Problem statement
Reproduce the records verbatim from their start through the line containing "[x=176, y=331]", including both ends. Leave the pictures out of your copy.

Material shown
========

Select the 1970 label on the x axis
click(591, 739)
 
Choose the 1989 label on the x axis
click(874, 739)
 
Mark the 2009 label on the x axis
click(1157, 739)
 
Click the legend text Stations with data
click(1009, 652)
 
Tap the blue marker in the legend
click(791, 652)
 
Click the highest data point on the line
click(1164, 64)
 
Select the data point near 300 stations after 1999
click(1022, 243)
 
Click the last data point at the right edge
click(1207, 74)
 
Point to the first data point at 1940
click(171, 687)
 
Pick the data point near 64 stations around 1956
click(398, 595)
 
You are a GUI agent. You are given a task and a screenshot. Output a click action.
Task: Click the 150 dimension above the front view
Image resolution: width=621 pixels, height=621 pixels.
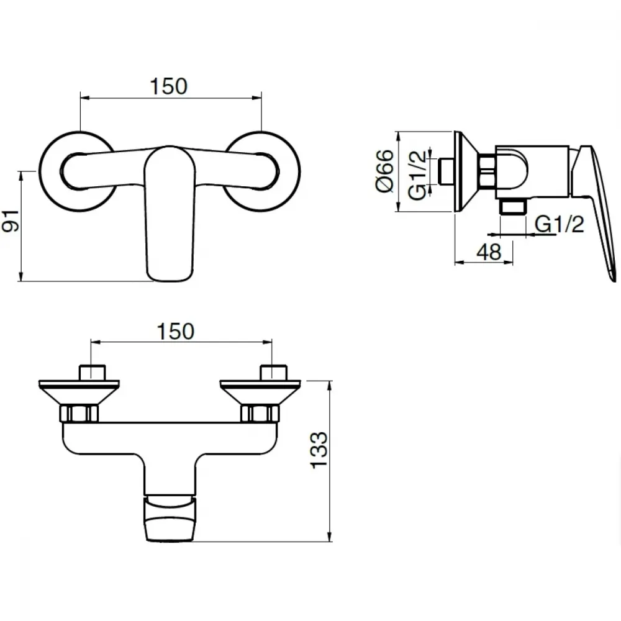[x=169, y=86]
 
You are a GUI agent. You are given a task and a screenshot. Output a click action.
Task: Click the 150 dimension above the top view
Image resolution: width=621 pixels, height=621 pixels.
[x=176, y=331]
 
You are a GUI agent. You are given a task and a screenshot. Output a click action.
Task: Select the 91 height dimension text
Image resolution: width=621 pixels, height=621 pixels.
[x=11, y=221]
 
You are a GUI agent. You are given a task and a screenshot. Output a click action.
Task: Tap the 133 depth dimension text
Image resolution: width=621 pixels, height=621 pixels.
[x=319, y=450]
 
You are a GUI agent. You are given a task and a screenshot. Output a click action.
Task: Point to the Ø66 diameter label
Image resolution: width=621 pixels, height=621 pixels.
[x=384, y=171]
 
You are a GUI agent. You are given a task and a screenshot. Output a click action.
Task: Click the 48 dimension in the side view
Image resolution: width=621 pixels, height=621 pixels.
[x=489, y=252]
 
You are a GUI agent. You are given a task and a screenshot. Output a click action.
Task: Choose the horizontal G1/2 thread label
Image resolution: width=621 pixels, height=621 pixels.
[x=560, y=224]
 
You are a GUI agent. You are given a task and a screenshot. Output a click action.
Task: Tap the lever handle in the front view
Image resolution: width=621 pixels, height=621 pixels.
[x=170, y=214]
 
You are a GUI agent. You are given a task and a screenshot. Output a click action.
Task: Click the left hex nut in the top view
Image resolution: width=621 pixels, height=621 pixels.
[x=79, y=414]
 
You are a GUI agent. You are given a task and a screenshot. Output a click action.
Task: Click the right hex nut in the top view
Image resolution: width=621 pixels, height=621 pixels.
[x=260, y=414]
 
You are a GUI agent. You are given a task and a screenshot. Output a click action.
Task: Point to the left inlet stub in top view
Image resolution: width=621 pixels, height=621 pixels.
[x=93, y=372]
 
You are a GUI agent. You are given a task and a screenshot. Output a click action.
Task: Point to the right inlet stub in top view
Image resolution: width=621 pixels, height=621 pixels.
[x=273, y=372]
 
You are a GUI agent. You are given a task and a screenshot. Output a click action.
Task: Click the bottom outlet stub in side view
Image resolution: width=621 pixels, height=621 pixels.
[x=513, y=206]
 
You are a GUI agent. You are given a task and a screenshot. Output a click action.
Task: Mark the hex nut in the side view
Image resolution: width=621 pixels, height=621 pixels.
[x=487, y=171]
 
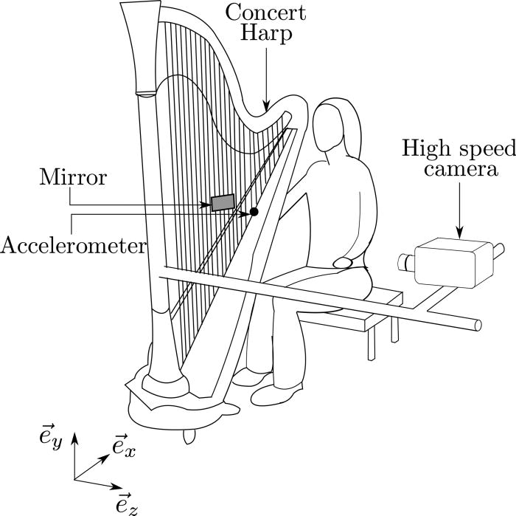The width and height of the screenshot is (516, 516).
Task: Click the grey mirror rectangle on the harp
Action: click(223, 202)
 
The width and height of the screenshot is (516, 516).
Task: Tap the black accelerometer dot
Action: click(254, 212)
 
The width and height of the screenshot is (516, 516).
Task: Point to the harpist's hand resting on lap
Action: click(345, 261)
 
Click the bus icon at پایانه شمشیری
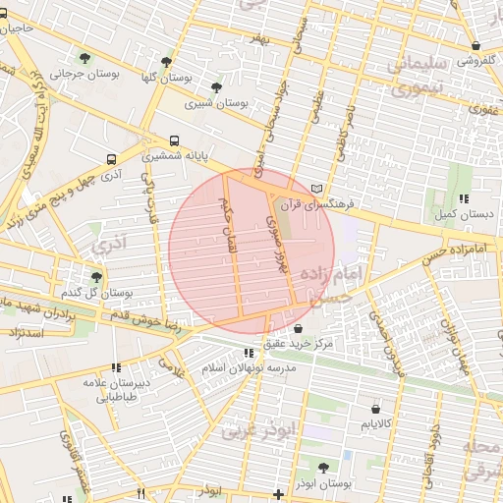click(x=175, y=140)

========

Result below
Select the 1970 label on the x axis
click(591, 739)
 
Choose the 1989 label on the x axis
click(874, 739)
 
Mark the 2009 label on the x axis
click(1157, 739)
 
Click the legend text Stations with data
click(1009, 652)
 
Tap the blue marker in the legend
click(791, 652)
 
Click the highest data point on the line
click(1164, 64)
 
Select the data point near 300 stations after 1999
click(1022, 243)
 
Click the last data point at the right edge
click(1207, 74)
 
Point to the first data point at 1940
click(171, 687)
 
Pick the data point near 64 stations around 1956
click(398, 595)
 
You are a GUI agent. You are given a task and a screenshot. Output a click action.
Task: Click the 150 dimension above the front view
Image resolution: width=621 pixels, height=621 pixels.
[x=169, y=86]
 
You are a GUI agent. You are given a task and a screenshot. Output a click action.
Task: Click the 150 dimension above the top view
Image resolution: width=621 pixels, height=621 pixels.
[x=176, y=331]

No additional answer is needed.